I like to use everythingessential.me as a reference. They have a lot of illnesses and then you can click on the protocol tab. I have a chest, sinus, throat thing happening right now and I am taking capsules with oregano oil, thieves/germ oil and frankinscense. I am also diluting this and rubbing on feet and neck up to jaw line and behind ears. I am drinking double e immune booster tea with raw honey and apple cider vinegar. I would also recommend a neti pot with some silver solution added to it. I am doing all but the neti pot for my son as well as he has tonsillitis. I'm hoping we have a turning point today as I am feeling miserable. I hope you feel better soon!


----------



## haley1 (Aug 15, 2012)

i tried silver in neti but was too plugged to get any in there. i started mms this morning and 6 hrs later am feeling worlds better and can breath


----------



## RubyRed (Sep 24, 2011)

"Breathe Easy" *BLEND OF OILS:* Organic Eucalyptus, Organic Lemon, Organic Bay Laurel



Allergies
Asthma
Body aches
Bronchial distress
Colds
Coughs
Energy
Fever
Flu
Headaches/Migraines
Lung conditions
Sinusitis
Sore throat
Tonsillitis


----------



## [email protected] (Apr 1, 2009)

I have tried this product after reading about it in the book "Sinus Survival". This product was invented in 1869 and some of the ingredients are Menthol, Eucalyptol, Thymol, Camphor, etc. Check it out I use it with the netti pot and if I ever get back to being able to use the CPAP again I might try it there also. MY .02


----------



## MaxBlast (Dec 17, 2012)

[email protected] said:


> Alkalol ...I have tried this product after reading about it in the book "Sinus Survival". This product was invented in 1869 and some of the ingredients are Menthol, Eucalyptol, Thymol, Camphor, etc...

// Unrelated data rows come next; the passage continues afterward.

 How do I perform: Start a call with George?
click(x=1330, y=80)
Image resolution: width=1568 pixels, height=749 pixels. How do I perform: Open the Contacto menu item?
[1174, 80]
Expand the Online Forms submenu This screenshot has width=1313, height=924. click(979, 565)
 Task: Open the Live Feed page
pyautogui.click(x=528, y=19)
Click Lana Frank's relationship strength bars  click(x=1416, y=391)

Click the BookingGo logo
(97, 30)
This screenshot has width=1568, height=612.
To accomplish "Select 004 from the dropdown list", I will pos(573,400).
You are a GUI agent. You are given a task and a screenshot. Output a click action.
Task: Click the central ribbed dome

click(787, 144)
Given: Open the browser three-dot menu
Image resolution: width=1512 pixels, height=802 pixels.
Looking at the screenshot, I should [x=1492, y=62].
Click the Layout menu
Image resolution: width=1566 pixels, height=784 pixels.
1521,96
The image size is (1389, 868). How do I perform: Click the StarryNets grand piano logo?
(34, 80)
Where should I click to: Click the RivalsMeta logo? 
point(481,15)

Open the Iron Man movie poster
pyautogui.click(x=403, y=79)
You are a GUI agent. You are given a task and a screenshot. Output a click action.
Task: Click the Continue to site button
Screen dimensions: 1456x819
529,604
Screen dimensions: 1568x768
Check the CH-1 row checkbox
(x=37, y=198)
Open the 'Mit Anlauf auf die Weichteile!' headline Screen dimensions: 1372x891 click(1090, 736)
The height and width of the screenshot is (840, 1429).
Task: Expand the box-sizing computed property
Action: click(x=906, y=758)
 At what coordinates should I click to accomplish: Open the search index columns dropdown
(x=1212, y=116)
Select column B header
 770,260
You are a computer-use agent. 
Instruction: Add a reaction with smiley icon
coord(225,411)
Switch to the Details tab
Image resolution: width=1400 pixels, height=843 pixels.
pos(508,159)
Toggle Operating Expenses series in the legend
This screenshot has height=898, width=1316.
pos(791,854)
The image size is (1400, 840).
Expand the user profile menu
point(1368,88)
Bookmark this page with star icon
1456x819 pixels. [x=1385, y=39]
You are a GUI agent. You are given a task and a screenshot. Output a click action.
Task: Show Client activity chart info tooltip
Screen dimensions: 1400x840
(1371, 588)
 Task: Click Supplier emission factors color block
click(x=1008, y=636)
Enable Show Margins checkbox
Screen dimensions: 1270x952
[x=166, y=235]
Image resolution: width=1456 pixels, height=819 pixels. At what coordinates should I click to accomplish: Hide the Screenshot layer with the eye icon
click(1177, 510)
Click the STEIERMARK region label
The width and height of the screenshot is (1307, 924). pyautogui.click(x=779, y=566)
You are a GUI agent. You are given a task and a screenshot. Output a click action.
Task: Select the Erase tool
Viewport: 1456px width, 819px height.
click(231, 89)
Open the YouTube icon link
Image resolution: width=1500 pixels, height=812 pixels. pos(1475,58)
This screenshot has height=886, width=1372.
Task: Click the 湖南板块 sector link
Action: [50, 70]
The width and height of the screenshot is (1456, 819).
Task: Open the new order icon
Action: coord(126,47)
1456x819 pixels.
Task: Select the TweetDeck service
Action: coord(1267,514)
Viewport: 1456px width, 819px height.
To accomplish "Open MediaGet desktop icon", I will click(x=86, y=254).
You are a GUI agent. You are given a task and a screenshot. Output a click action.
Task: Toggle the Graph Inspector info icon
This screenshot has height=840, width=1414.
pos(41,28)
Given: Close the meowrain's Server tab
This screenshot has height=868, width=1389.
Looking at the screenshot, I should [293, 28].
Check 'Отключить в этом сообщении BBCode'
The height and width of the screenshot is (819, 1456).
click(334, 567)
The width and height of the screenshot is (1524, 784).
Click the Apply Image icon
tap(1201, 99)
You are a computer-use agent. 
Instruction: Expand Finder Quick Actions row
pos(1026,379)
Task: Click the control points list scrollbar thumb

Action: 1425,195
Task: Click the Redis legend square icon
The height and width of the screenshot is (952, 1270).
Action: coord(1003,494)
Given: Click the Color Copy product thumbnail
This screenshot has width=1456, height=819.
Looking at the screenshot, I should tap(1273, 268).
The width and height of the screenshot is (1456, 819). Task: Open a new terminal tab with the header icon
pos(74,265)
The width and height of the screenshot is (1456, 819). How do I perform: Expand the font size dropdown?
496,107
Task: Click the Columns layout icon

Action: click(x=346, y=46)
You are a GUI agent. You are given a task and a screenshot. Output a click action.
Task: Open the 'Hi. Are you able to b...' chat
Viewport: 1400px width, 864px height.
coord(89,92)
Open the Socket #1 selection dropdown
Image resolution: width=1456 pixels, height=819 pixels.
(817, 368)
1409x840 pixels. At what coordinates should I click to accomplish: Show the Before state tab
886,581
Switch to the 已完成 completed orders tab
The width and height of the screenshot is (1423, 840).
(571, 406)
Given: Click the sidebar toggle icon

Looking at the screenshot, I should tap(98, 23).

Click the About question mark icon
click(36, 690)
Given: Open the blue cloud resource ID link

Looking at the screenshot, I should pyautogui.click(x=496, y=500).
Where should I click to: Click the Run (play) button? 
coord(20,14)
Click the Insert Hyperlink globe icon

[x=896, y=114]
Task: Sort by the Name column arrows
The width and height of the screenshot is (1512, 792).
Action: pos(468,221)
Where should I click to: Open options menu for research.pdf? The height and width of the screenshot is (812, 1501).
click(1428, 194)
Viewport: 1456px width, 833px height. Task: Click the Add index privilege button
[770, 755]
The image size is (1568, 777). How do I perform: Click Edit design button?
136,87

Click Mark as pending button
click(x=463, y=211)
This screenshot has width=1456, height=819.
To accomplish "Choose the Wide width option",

Alkalol was the first product I found that actually helped clear my sinus. CVS carries it now. I have also purchased it from Amazon. 

However, for better results I added 1 capful of GalliumNitrate.com It kills fungus and bacteria and is safe enough to drink diluted. 1 cc / 100 lbs of body weight in water. A friend with Leukemia drinks it to help kill his yeast infection. He also uses other things... like HCL enemas. A little dab will do you.


----------